Wivenhoe’s conker league was thrown into chaos last week when the town’s oldest horse chestnut tree was destroyed in a wanton act of vandalism by a fictional character from a film that was moderately entertaining first time around, but by the third entry in the series was just too much to take.
We talk, of course, of ‘Old Chesty’ the champion conker providing tree that has stood in the graveyard since time began and the bumbling kung-fu practicing panda bear that’s the star of Kung Fu Panda – separately two seemingly unrelated and uninteresting objects, but stick them together and you have an explosive series of events that lead to the destruction of some tree that no one really cares about and a bear with a sore scrotum.
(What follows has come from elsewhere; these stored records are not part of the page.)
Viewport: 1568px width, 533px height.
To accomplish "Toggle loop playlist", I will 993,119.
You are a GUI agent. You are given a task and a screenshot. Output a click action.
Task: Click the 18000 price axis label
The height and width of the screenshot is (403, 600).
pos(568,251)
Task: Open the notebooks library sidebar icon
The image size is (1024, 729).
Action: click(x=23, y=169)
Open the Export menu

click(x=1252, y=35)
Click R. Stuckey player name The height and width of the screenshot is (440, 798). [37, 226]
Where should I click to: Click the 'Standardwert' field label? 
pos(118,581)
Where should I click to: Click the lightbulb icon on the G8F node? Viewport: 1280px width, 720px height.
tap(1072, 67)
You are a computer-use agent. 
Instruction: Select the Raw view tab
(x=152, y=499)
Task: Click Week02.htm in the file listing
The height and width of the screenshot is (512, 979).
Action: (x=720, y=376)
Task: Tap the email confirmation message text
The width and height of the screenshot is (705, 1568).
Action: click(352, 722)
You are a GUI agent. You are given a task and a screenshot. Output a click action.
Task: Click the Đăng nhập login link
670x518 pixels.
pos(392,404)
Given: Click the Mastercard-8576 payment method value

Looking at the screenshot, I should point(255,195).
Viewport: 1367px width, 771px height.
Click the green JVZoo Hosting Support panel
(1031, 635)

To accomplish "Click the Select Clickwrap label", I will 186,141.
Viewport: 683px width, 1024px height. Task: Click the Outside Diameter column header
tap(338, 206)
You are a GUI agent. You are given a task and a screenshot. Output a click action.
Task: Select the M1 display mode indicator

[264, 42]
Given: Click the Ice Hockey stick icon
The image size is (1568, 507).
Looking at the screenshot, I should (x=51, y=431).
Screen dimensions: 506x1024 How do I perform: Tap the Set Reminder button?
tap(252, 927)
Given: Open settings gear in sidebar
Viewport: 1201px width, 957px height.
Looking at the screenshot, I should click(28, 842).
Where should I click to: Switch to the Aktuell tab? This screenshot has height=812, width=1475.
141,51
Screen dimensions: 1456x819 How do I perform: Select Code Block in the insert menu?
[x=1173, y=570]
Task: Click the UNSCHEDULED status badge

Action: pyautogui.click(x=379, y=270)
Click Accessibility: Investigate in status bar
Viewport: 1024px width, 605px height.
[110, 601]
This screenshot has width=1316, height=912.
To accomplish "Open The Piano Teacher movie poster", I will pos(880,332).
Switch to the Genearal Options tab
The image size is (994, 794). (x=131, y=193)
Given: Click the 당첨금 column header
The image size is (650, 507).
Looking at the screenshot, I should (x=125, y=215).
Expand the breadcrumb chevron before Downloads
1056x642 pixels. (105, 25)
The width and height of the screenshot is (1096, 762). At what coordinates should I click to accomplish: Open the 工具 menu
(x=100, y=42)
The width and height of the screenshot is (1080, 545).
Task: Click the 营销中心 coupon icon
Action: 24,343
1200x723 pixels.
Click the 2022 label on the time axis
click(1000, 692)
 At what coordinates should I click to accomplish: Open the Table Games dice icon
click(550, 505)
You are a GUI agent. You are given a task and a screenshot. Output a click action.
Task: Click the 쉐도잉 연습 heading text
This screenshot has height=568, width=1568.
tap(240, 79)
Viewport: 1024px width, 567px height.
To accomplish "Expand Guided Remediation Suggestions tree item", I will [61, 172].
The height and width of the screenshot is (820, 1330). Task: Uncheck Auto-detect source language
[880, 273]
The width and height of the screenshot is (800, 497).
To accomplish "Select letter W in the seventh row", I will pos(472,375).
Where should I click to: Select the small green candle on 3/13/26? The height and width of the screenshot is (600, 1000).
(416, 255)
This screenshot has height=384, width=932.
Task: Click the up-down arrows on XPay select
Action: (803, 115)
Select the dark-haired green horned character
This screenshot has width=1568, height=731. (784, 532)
Wivenhoe Historian Alan Snert explains: “No one really knows how long Old Chesty has stood here, but there’s photographic evidence in the church that Adam and Eve invented the game of conkers under her branches, Winston Churchill was conceived up against her trunk and Roy Castle’s first pair of tap-dancing shoes were made of off-cuts from her bark. To suggest that she’s played an integral part in every significant event in history ever is certainly no understatement.”
Meanwhile, Wivenhoe’s Mayor, Dame Dannii Minogue, has expressed serious concern about the financial implications of the loss, noting: “This could hit the 2018 conker league pretty hard and it’s difficult to see how the Wivenhoe economy is going to turn this one around. As for Rupert the bear’s stupid Japanese cousin, have you any idea how much it costs to remove splinters from a panda’s ball bag?”
Residents have been warned to avoid climbing trees and jumping up and down on them repeatedly until they break and have been advised to use their conkers sparingly in the impending drought.